─── Excerpt provided ───
Gemini Embedding 2: Our first natively multimodal embedding model
Google's first embedding model that maps text, images, video, audio, and documents into a single unified space—and can process multiple modalities simultaneously in one request to capture cross-modal relationships.
Read Original Summary used for search
TLDR
• Processes interleaved multimodal input (e.g., image + text together) in a single request, not just separate modalities—captures nuanced relationships between media types
• Built on Gemini architecture with native multimodal understanding: 8192 token context, 6 images/request, 120-second videos, audio without transcription, 6-page PDFs
• Unified embedding space across 100+ languages simplifies RAG, semantic search, and clustering pipelines—no need for separate embedding models per modality
• Flexible output dimensions and support for complex downstream tasks like sentiment analysis across mixed media
In Detail
Gemini Embedding 2 represents a fundamental shift from text-only or modality-siloed embeddings to a truly unified multimodal approach. Built on the Gemini architecture, it maps text, images, videos, audio, and documents into a single embedding space that understands semantic intent across over 100 languages. The critical innovation is interleaved input processing—you can pass multiple modalities in one request (like an image with accompanying text), allowing the model to capture complex relationships between different media types rather than treating them as isolated inputs.
─── Entries provided ───
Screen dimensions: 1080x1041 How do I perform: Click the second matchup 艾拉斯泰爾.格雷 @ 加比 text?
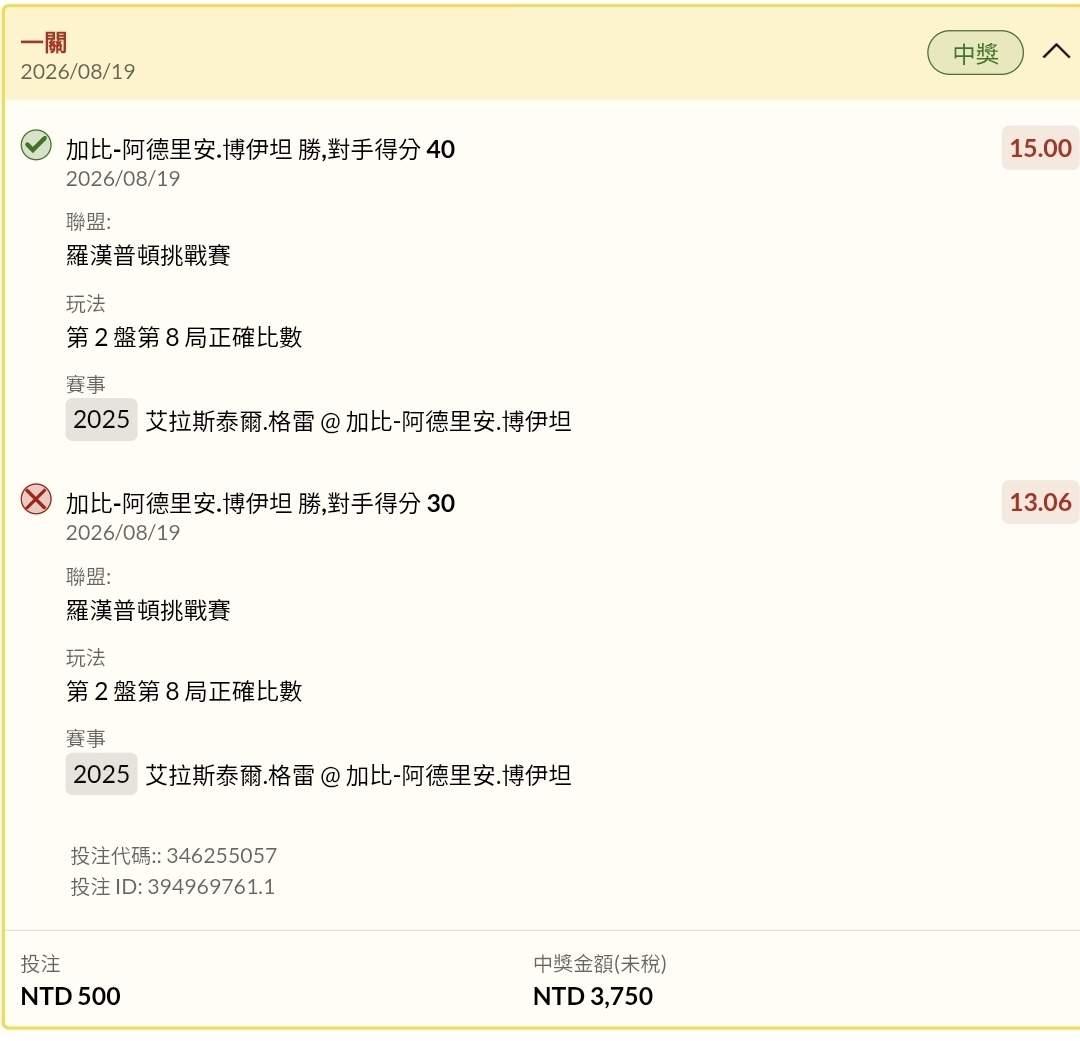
───
─── Entries provided ───
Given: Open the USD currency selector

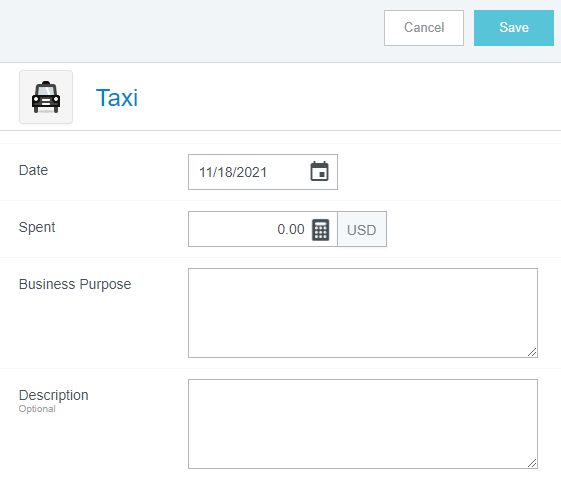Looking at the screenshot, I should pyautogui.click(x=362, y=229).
───
_Task details_. Write the next part of the Gemini Embedding 2 summary, picking up after its last sentence. The data has no connection to the Gemini Embedding 2 summary.

_Response to this task_.
The technical specifications are substantial: 8192 input tokens for text, up to 6 images per request (PNG/JPEG), 120 seconds of video (MP4/MOV), native audio ingestion without transcription, and direct PDF embedding up to 6 pages. These aren't just expanded limits—they're designed to handle real-world content where information naturally spans multiple formats. The model supports flexible output dimensions, making it adaptable to different downstream tasks and computational constraints.
For developers, this collapses what used to require multiple specialized embedding models and complex pipeline orchestration into a single API call. RAG systems can now search across text documents, images, and videos simultaneously with consistent semantic understanding. Sentiment analysis can incorporate visual context alongside text. Data clustering can group mixed-media content based on true semantic similarity rather than forcing everything into text representations. The unified embedding space means cross-modal retrieval actually works—searching with text to find relevant images, or vice versa, with the model understanding how these modalities relate conceptually.